Comparisons are made with Harmison, nine years McGrath's junior, but while the Durham paceman inflicted both internal and external haemorrhaging in a quest which produced five first-innings wickets, McGrath's art is a more controlled one. In England's first innings, the Australian wreaked damage which was less physical and more psychological.

Harmison, the first to applaud McGrath, had merited his own plaudits, although it was Andrew Flintoff, features so contorted he might have been an entrant in some gurning championship, who has twice brought a premature conclusion to Gilchrist's occupation of the crease, and once each those of Justin Langer and Matthew Hayden, who made as significant a contribution.

Where McGrath, belatedly, could learn from his England counterpart is some vocal restraint. The bowler admits there are times when he wishes he could revisit and delete some of his worst excesses, developed over the years principally as a psychological tool but sometimes arising as an instinctive response. He reacted angrily in Antigua two years ago when he thought he heard the West Indies batsman Ramnaresh Sarwan refer to his wife, Jane, who had recently recovered from breast cancer.

Mostly, though, he has been the aggressor. When he removed Andrew Strauss in the one-dayer at Bristol, he pumped the air with his fist and yelled at him: "That's the first one". Though there was truth in that relatively benign proclamation, the left-hander becoming his second victim on Thursday, McGrath's tendency to target such individuals with language not in common usage at a church fête has led him to concede that it has, at times, made him appear "a real pork chop".

That is not his principal concern, though. McGrath has been rather more attuned to offering a swift, spirited retort to those with the temerity to suggest that this tour would be his valedictory appearance.

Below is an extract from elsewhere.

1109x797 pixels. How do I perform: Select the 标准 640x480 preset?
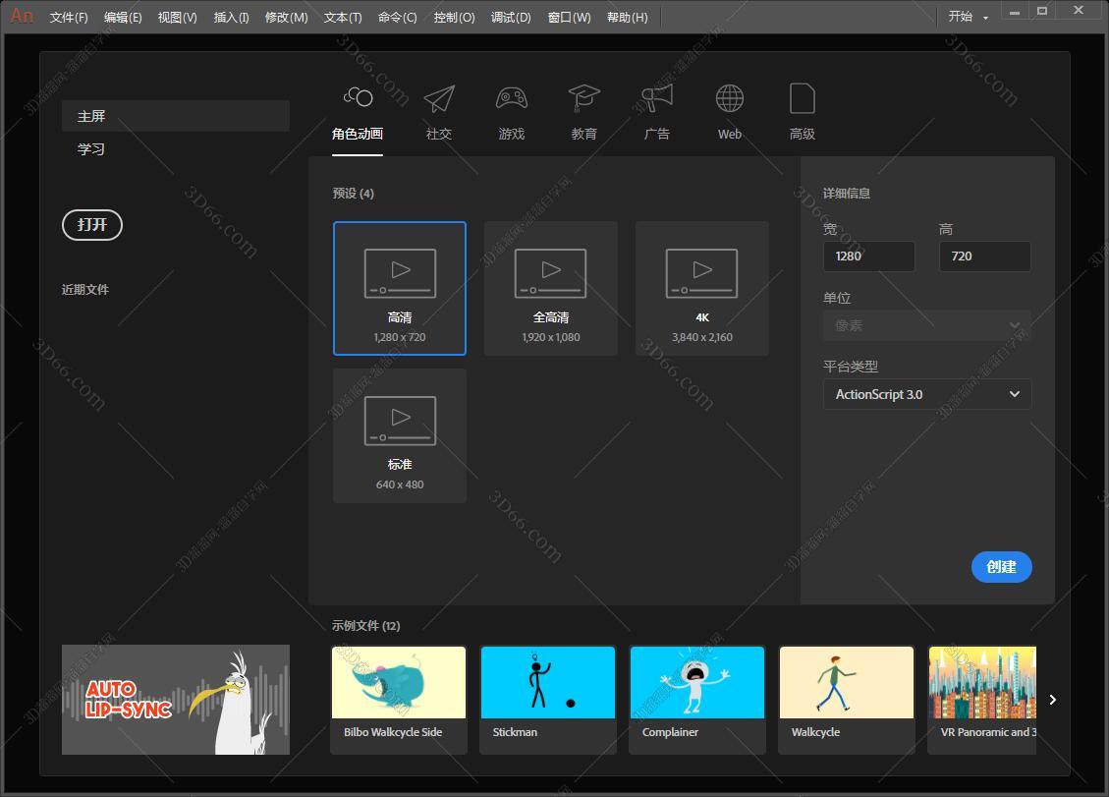[x=399, y=434]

True, the man from Narromine, a small farming town 150 miles north-west of Sydney, has already bought a 34,000-acre estate in New South Wales bushland in readiness for his international retirement. But he maintains that he has the 2007 World Cup in mind, at least. In the intervening period, there is another Ashes series, at home next winter, although for the moment, residence at Lord's, his home from home, suits

him admirably.

As for whether he is in decline, McGrath offers a terse reply to the inquiry. "I'm the best judge of that," he states. For the moment, the verdict is "Not guilty".